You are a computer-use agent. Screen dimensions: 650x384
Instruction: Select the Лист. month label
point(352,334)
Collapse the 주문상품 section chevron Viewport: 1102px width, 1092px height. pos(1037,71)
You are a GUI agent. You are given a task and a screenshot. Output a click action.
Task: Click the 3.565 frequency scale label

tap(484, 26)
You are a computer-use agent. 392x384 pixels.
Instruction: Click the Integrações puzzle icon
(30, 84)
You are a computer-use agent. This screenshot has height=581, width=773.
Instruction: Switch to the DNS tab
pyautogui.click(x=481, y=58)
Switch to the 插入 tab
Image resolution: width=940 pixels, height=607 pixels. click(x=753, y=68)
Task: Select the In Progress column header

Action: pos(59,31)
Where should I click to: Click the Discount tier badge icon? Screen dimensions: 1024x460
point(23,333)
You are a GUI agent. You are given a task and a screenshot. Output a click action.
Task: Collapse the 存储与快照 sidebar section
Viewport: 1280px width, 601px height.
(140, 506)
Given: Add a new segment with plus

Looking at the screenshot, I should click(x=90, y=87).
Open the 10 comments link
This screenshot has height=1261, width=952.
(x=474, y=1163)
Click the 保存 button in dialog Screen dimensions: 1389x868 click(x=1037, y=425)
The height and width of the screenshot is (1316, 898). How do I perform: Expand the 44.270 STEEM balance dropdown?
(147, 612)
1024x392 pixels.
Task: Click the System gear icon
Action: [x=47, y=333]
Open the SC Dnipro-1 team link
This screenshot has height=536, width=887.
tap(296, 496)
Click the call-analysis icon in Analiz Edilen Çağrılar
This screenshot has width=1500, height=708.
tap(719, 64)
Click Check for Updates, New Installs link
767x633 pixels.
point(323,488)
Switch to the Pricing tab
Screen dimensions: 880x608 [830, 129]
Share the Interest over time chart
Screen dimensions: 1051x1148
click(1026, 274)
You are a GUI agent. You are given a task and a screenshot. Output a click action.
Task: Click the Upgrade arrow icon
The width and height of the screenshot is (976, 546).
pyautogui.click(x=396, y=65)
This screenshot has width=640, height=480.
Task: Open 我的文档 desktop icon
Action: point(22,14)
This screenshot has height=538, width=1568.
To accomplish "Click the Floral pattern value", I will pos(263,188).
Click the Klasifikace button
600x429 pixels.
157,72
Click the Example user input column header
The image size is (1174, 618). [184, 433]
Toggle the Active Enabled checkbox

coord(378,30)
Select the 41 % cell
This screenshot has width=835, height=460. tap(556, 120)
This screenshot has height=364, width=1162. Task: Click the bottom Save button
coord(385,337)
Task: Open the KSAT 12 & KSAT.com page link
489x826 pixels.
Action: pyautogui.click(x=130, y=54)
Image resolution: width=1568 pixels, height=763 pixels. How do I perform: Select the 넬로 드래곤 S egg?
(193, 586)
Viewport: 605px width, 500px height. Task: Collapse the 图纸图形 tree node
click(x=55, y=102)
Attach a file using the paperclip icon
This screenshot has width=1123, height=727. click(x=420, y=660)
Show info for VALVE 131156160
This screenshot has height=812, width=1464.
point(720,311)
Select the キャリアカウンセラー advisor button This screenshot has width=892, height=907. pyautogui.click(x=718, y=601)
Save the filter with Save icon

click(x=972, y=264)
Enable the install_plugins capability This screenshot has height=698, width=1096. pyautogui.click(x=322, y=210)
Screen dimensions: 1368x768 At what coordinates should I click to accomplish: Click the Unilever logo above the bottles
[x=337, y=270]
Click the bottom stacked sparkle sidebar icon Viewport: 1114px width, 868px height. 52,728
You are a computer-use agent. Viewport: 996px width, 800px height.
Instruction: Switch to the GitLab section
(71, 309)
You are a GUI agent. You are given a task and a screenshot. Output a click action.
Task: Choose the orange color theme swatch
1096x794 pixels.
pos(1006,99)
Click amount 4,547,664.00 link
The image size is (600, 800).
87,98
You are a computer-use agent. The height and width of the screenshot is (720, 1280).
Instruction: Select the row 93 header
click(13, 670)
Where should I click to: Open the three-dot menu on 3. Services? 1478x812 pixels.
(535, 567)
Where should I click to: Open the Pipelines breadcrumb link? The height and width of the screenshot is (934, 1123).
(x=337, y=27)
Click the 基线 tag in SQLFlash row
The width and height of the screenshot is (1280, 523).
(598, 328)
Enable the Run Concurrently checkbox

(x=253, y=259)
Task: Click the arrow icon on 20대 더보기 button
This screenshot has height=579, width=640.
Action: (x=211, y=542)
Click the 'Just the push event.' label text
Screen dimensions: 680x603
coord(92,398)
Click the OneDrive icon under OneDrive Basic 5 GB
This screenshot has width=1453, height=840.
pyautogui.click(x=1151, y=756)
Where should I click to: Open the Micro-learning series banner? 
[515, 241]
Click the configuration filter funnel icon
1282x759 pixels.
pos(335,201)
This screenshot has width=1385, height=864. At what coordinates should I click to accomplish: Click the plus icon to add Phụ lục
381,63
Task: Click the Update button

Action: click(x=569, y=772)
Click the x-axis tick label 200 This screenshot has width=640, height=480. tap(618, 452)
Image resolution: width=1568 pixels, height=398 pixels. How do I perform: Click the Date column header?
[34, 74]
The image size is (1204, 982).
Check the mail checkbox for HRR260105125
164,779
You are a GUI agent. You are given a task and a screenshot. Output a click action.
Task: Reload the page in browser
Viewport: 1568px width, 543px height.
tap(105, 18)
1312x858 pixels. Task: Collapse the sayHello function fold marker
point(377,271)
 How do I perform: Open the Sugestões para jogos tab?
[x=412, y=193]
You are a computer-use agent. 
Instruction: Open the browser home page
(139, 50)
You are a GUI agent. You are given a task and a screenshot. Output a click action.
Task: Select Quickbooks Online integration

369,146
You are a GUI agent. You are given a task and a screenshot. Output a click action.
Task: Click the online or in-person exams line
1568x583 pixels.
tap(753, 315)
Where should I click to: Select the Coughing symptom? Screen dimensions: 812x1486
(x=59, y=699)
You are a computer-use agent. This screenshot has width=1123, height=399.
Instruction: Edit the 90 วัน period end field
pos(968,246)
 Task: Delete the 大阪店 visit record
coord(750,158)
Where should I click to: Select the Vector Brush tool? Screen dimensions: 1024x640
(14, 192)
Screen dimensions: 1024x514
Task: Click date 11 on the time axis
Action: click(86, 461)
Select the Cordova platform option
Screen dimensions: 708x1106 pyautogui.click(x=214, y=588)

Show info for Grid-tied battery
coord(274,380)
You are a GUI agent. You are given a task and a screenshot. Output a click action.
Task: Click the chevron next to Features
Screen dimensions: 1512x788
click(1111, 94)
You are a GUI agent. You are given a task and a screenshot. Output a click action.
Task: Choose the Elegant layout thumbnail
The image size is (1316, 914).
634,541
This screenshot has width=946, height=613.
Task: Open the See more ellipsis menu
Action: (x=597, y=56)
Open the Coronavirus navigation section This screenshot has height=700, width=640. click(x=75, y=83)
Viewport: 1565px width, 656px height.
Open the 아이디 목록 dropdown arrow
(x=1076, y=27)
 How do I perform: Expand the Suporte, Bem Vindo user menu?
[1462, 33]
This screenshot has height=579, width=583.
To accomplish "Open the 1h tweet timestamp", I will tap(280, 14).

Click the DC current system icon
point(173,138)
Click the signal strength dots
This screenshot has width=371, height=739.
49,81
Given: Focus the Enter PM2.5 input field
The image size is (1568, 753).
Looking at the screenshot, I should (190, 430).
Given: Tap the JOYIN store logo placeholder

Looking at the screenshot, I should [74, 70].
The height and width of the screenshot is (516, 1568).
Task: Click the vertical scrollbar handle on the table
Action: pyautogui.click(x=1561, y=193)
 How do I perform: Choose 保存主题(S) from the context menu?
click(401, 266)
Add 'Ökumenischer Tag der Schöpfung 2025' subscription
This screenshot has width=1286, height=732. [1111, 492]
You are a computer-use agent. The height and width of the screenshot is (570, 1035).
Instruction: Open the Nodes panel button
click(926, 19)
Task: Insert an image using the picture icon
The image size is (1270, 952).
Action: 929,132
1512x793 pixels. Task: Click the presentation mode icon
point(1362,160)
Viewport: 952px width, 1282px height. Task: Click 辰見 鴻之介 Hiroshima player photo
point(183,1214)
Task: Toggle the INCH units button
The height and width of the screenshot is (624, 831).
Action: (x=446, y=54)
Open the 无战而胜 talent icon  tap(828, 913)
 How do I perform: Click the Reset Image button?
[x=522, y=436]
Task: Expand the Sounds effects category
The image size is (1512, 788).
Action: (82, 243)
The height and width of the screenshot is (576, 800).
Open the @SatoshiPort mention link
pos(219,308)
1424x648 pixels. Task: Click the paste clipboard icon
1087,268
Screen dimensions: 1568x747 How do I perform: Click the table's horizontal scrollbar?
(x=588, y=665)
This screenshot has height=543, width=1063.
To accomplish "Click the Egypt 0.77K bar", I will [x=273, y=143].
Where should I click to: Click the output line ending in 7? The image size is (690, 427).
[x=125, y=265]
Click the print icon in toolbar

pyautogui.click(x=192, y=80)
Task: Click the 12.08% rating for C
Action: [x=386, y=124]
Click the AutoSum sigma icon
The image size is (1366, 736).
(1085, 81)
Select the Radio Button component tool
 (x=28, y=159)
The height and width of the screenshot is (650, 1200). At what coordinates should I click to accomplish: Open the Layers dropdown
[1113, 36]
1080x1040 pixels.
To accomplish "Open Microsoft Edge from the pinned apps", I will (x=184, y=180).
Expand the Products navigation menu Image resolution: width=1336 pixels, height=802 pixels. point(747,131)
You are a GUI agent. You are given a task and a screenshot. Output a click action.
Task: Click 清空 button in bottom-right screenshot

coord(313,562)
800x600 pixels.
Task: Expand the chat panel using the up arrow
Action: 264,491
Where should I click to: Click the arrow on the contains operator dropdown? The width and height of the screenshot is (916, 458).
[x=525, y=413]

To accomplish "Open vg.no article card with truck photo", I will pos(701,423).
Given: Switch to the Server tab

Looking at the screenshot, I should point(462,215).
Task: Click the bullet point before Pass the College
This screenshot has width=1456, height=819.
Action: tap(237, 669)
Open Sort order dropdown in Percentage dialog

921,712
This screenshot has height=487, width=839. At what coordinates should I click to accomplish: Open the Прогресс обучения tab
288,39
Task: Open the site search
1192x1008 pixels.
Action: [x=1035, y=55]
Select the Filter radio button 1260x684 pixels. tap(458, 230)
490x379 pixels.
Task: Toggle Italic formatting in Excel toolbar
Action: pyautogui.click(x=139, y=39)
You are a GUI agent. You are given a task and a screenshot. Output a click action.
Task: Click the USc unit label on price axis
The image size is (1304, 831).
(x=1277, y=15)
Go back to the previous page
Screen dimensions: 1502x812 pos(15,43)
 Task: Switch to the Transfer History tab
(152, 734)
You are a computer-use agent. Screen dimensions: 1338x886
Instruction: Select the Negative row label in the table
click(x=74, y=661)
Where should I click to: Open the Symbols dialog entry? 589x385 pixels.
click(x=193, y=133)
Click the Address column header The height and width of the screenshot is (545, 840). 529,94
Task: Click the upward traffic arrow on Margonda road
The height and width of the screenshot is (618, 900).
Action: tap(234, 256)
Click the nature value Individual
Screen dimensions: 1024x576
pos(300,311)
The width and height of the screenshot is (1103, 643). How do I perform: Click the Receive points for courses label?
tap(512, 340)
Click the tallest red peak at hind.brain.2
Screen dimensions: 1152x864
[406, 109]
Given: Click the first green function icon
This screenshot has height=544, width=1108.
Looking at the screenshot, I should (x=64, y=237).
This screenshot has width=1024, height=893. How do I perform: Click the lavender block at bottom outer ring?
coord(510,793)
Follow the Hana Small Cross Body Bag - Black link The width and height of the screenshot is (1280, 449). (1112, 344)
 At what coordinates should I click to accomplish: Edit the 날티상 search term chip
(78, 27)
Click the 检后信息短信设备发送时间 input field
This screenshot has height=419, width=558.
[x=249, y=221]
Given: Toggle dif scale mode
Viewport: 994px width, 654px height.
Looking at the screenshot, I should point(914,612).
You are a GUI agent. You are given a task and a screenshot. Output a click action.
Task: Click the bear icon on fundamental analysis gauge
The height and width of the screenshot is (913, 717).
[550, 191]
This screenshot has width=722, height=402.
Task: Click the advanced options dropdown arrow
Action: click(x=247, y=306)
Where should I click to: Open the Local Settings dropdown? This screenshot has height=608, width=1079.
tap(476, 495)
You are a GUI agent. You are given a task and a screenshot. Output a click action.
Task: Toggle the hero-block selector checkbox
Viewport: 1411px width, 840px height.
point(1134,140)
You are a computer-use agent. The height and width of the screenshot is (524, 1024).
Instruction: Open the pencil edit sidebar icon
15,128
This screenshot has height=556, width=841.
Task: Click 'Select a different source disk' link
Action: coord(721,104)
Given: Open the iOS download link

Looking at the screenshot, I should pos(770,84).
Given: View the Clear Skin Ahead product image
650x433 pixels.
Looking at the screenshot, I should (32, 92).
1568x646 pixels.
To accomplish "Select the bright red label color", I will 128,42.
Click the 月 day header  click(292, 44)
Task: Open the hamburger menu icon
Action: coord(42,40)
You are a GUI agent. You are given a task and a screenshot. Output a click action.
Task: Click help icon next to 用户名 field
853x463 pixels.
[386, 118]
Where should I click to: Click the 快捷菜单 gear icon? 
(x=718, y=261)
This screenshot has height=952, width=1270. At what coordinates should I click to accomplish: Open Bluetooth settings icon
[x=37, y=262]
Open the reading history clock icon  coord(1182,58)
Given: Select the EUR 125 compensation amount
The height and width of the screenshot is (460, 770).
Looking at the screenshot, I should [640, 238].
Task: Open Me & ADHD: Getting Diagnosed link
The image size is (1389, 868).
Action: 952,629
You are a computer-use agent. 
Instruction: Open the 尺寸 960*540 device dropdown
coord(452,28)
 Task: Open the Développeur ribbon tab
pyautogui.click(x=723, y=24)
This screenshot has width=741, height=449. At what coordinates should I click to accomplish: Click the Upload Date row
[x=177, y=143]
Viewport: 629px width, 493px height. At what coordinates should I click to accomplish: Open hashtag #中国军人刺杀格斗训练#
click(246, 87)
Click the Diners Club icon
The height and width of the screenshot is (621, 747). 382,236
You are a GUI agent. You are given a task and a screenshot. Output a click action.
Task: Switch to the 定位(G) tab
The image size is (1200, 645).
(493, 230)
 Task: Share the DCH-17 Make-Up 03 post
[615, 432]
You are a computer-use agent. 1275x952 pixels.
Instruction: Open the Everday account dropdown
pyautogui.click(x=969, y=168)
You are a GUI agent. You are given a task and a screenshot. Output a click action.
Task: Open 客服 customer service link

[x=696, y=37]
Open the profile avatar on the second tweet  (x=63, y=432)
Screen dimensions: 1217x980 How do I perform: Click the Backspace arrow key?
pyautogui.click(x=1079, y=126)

———

▶ _WORK TO COMPLETE_
Only lines with the word "tweet" are needed. Copy them from the preceding records.

▶ _FINISHED EXERCISE_
To accomplish "Open the 1h tweet timestamp", I will tap(280, 14).
Open the profile avatar on the second tweet  (x=63, y=432)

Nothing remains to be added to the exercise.